An important function performed by the drilling fluids is well control. The column of drilling fluid contained within the wellbore and the riser pipe exerts hydrostatic pressure on the subsurface formation which overcomes formation pressures and prevents the influx of formation fluids. However, if the column of drilling fluid exerts excessive hydrostatic pressure, the reverse problem can occur, i.e., the pressure of the fluid can exceed the natural fracture pressure of one or more of the formations. Should this occur, the hydrostatic pressure of the drilling fluid could initiate and propogate a fracture in the formation, resulting in fluid loss to the formation, a condition known as "lost circulation". Excessive fluid loss to one formation can result in loss of well control in other formations being drilled, thereby greatly increasing the risk of a blowout.

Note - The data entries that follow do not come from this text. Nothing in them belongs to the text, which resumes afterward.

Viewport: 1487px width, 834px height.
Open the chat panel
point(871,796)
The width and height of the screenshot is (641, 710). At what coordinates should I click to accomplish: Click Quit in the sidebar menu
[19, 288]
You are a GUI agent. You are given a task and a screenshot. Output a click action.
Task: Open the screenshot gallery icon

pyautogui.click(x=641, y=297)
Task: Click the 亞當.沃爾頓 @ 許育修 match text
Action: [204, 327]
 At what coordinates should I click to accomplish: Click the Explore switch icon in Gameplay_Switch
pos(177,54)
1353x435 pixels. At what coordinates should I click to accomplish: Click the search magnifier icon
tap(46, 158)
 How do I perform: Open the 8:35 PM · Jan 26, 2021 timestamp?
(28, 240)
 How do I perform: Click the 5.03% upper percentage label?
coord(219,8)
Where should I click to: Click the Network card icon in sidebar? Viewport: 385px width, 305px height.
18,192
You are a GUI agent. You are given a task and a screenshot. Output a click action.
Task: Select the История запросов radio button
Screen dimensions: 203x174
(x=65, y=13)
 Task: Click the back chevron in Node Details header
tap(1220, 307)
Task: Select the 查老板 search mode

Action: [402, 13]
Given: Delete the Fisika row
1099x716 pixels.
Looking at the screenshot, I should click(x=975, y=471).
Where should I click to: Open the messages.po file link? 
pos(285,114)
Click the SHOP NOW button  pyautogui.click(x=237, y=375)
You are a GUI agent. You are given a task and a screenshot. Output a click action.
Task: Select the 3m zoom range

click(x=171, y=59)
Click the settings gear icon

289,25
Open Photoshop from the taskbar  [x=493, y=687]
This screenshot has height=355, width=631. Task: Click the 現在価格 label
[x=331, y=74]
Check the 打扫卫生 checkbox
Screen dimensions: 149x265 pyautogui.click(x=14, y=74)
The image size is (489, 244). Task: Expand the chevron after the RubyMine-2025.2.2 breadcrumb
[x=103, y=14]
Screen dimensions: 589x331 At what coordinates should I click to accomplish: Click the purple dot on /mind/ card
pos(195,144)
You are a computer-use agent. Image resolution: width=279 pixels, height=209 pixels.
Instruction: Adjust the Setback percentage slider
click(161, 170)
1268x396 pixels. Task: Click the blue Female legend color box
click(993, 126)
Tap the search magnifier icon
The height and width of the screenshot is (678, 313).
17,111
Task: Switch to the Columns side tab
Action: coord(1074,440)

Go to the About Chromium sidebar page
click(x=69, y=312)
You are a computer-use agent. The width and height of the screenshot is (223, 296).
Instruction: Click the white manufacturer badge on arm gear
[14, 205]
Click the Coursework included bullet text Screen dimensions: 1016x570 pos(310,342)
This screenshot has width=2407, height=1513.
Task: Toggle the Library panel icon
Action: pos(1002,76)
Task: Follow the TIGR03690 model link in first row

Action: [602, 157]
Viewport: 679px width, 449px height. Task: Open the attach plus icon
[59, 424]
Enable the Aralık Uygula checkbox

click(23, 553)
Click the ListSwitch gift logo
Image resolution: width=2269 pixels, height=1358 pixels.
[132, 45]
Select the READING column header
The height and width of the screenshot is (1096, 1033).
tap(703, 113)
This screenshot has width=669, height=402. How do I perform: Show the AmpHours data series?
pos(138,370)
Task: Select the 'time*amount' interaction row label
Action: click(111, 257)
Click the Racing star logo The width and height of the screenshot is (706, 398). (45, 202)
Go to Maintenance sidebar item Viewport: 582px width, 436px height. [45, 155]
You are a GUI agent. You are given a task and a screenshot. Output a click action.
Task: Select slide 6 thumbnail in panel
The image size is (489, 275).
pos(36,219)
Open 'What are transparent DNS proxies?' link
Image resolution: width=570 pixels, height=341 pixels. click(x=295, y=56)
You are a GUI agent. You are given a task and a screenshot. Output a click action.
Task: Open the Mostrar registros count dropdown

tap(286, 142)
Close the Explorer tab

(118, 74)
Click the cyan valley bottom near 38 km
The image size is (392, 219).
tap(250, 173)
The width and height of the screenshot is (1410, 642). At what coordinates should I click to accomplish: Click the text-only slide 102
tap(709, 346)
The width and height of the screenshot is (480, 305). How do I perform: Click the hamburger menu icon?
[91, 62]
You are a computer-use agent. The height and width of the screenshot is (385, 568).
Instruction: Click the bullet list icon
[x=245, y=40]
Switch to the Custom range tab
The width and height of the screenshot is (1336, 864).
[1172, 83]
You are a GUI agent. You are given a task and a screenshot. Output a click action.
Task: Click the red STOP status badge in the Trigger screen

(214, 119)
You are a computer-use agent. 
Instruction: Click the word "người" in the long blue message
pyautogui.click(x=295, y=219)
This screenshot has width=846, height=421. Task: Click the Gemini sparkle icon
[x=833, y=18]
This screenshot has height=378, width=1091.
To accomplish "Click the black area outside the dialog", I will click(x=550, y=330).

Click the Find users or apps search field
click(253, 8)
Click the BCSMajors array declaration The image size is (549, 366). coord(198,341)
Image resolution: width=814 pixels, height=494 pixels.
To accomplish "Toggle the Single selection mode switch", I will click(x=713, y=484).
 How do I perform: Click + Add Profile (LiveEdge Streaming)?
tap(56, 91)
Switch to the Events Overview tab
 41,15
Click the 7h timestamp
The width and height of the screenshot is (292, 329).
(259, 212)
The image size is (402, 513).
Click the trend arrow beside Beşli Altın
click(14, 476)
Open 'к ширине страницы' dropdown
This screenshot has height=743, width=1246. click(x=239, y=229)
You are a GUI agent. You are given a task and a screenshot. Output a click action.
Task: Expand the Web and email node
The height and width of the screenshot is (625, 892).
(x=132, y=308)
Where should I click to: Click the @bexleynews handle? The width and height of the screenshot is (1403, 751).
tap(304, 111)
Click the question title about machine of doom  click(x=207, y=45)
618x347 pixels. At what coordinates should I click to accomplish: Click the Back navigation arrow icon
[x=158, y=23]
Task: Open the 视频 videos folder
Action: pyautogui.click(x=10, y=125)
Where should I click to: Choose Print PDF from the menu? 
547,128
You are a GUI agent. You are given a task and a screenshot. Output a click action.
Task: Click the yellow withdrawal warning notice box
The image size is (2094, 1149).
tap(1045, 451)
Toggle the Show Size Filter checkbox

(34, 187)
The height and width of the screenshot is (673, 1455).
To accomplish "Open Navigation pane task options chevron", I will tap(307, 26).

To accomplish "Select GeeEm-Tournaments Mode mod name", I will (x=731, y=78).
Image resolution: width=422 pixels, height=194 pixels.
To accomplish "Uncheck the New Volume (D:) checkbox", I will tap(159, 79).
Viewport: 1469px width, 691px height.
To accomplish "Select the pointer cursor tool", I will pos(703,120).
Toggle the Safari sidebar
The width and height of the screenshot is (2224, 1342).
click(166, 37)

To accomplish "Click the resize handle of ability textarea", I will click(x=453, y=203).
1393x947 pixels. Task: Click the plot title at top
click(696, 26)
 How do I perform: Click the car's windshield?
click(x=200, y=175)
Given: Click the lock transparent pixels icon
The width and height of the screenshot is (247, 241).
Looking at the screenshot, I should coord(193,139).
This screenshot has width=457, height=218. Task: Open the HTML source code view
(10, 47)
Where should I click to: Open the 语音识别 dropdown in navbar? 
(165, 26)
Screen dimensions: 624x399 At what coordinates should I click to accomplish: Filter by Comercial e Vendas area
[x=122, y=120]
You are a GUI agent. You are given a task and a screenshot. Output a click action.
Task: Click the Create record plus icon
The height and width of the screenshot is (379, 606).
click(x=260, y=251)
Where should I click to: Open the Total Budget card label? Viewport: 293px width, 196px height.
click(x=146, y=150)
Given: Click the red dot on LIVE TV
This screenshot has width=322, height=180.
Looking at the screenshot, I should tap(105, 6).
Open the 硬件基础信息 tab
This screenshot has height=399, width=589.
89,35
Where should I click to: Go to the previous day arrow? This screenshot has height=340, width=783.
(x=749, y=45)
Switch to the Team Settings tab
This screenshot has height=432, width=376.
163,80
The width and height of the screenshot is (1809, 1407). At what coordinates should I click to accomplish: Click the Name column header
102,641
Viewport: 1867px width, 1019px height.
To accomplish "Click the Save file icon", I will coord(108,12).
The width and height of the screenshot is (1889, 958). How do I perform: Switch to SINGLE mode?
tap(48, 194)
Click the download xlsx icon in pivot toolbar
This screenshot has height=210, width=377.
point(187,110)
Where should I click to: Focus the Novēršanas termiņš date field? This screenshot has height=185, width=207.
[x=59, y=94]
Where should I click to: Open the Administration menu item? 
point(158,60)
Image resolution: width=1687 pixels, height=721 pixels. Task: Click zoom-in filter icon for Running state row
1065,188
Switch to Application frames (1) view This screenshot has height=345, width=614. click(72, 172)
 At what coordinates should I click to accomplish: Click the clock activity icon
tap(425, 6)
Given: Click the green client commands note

The problem of lost circulation is particularly troublesome in deep waters where the fracture pressure of shallow formations, especially weakly consolidated sedimentary formations, does not significantly exceed that of the overlying column of seawater. A column of drilling fluid, normally weighted by drill cuttings and various additives such as bentonite, need be only slightly more dense than seawater to exceed the fracture pressure of these formations. Therefore, to minimize the possibility of lost circulation caused by formation fracture while maintaining adequate well control, it is necessary to control the hydrostatic pressure within the riser pipe.
There have been various approaches to controlling the hydrostatic pressure of the returning drilling fluid. One approach is to reduce the drill cuttings content of the drilling fluid in order to decrease the density of the drilling fluid. That has been done by increasing drilling fluid circulation rates or decreasing drill bit penetration rates. Each of these techniques is subject to certain difficulties. Decreasing the penetration rate requires additional expensive rig time to complete the drilling operation. This is particularly a problem offshore where drilling costs are several times more expensive than onshore. Inceasing the circulation rate is also an undesirable approach since increased circulation requires additional pumping capacity and may lead to erosion of the wellbore.
Another approach in controlling hydrostatic pressure is to inject gas into the lower end of the riser. Gas injected into the riser intermingles with the returning drilling fluid and reduces the density of the fluid. An example of a gas injection system is disclosed in U.S. Pat. No. 3,815,673 (Bruce et al) wherein an inert gas is compressed, transmitted down a separate conduit, and injected at various points along the lower end of the drilling riser. The patent also discloses a control system responsive to the hydrostatic head of the drilling fluid which controls the rate of gas injection in the riser in order to maintain the hydrostatic pressure at a desired level. Such control systems, however, have the disadvantage of inherent time lags which can result in instability. This is especially a problem in very deep water where there may be significant delays from the time a control signal is initiated to the time a change in gas rate can produce a change in the pressure at the lower end of the riser pipe. As a result, the gas lift systems disclosed in the prior art do not have predictable responses with changing conditions.